Irritiert schaue ich zu Barbara Kästner. Mit einem fast unmerklichen Nicken und einem kurzen Augenaufschlag gibt sie mir die Zustimmung, etwas lebensnaher zu werden. Nach kurzer Überlegung entscheide ich mich für einen in meinem Freundeskreis beliebten Song der Band Pankow, der keine große Herausforderung für meine bescheidene Gitarrenspielkunst darstellt, aber allgemein bekannt und obendrein auch noch fetzig genug sein sollte, um die Pioniere in gute Stimmung zu versetzen.
Schon nach den ersten Akkorden haben einige Jungs und Mädchen das Lied erkannt und klatschen begeistert mit. Ich vermute mal, sie kommen aus Berlin oder Leipzig, wo man die neuesten Trends immer als erstes mitbekommt. Auch unsere Pionierleiterin wippt unwillkürlich mit den Zehen.

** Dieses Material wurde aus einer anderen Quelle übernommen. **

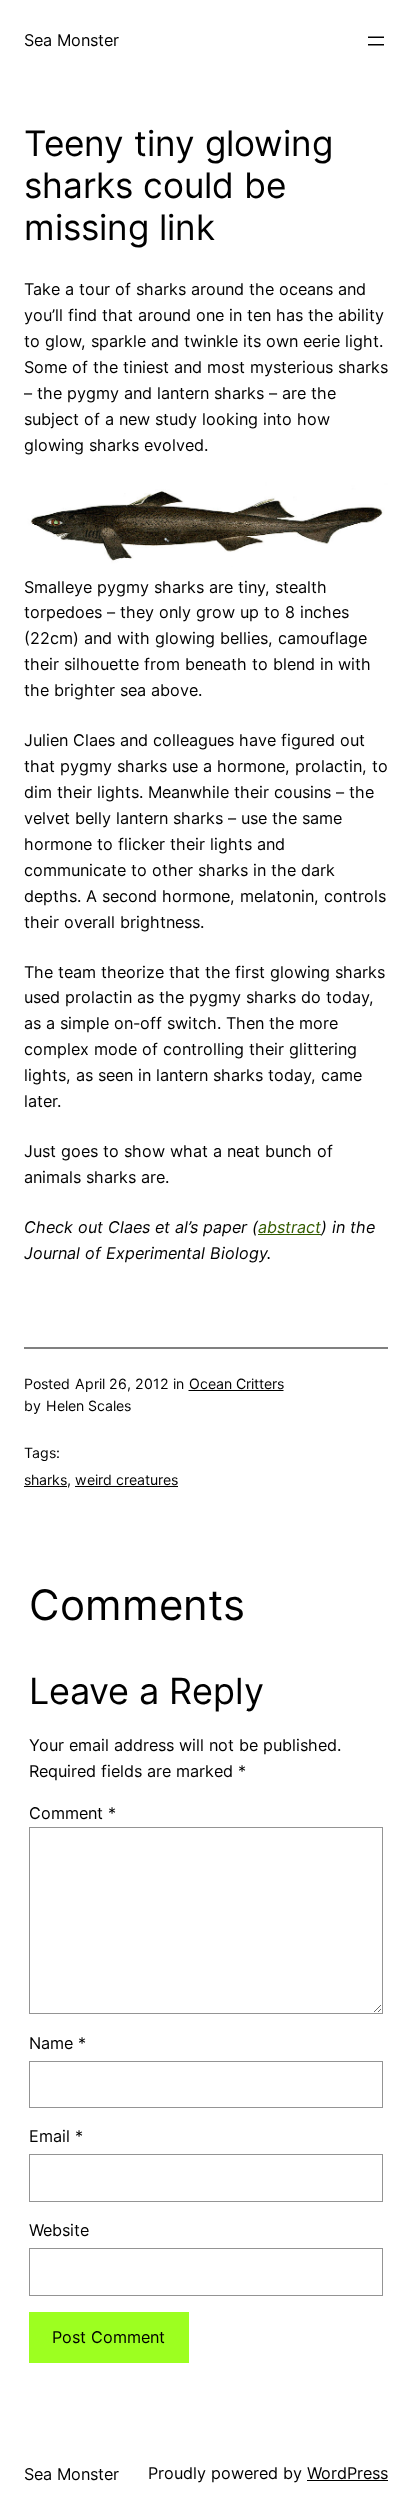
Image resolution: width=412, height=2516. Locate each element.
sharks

Die ersten beiden Strophen gehen reibungslos, als ich aber bei dem Teil des Liedes ankomme, in dem irgendwie doch leise Kritik an der ewigen Eintönigkeit des Lebens und vor allem an den alten Männern, die einem aber auch immer alles vorschreiben müssen, geübt wird, geht ein nervöser Ruck durch die Ordner in ihren blauen Hemden. Einige reißen erschrocken die Augen auf, so als hätten sie Angst um meine geistige Gesundheit, andere tun so, als wären sie so intensiv mit der Inspektion der Wand beschäftigt, dass sie von dem Text des Liedes gar nichts mitbekommen können. Barbara Kästners Fuß wippt auch nicht mehr, dafür toben die Pionier vor mir und patschen lautstark ihre Hände gegeneinander. Einige in den hinteren Reihen hat es sogar von den Hockern gerissen. Sie sind auf die Stühle gesprungen und klatschen begeistert. Die ersten „Zugabe! Zugabe!“-Rufe sind zu hören, ich bin mir ziemlich sicher, dass sie von den Halbstarken ausgingen, die eben noch so ablehnend vor mir standen.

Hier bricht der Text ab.